A Christmas Commitment to Peace
In his Christmas message, United Church of Christ General Minister and President the Rev. John C. Dorhauer asks all of us to give a gift to the world.
And suddenly there was with the Angel a multitude of the heavenly army, praising God, and saying: Glory to God in the highest and on earth, peace to those of good will.
Jesus came for this.
He’d have a hard time seeing that today. From post-election acrimony to racial tension; from Aleppo to Palestine; from refugee resettlement to climate change, there are signs of deep division and unrest between various communities.
What may be worse is there seems to be a lack of desire to resolve the differences. Rather than committing to the ways that make for peace, we all seem to be more interested in being right than being well.
So, what do you say? How about in this Christmas season we pray for peace, remembering the one whose peace passes understanding. But let us all also commit to one act of understanding, of compassion, of empathy, or of reconciliation.

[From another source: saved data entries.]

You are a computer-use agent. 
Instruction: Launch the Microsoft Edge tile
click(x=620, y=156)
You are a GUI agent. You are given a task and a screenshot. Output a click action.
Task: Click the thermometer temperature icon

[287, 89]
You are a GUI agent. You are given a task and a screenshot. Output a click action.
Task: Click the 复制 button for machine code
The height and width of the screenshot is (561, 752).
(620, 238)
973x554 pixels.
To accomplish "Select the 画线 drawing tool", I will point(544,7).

Let our Christmas gift to the world be our single commitment to peace. Find someone with whom you are now in conflict or tension; someone who doesn’t see the world the way you do; someone who voted for a candidate that you couldn’t fathom voting for; or someone that you find it particularly challenging to even be kind to.

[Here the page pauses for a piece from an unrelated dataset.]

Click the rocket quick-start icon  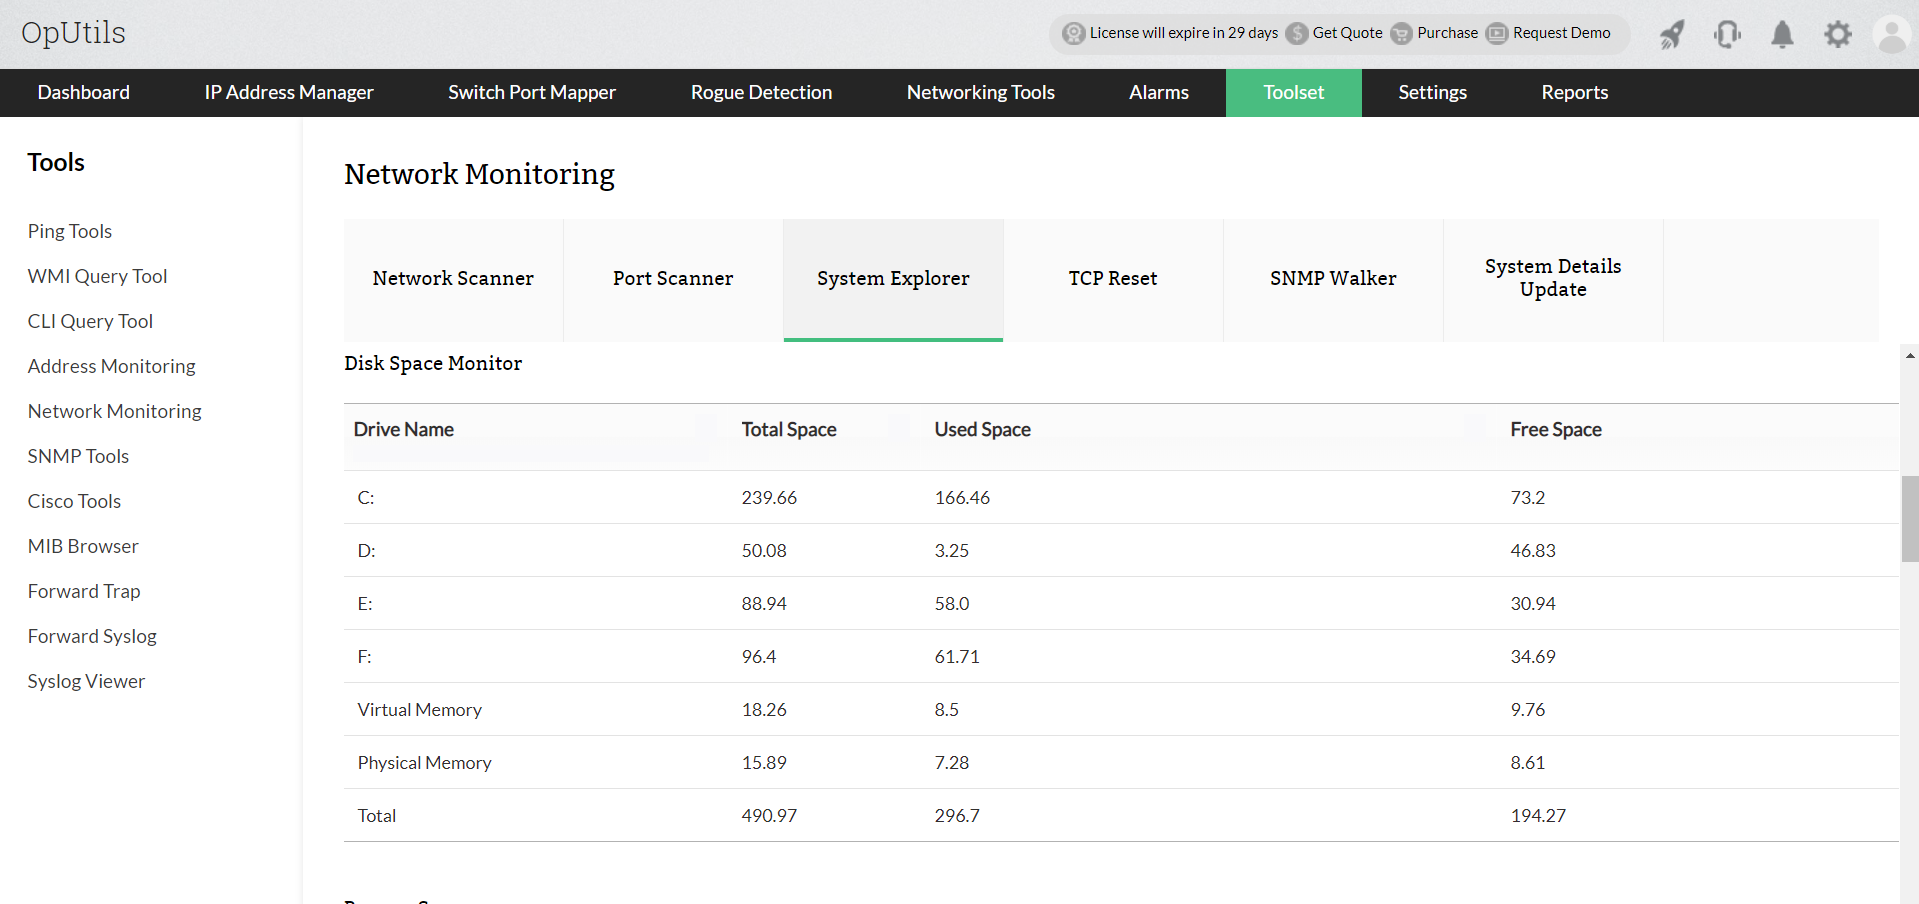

Prayerfully, creatively, carefully imagine a word, a gesture, an invitation, or a gift that – if received in the spirit of love in which you offer it – might change the way you relate to each other.
As a child, I always enjoyed singing the song, “Let There Be Peace on Earth.” Jesus came to bring peace. Let those who call themselves Christ’s disciples dream of such a peace.
Let there be peace on Earth, and let it begin with me.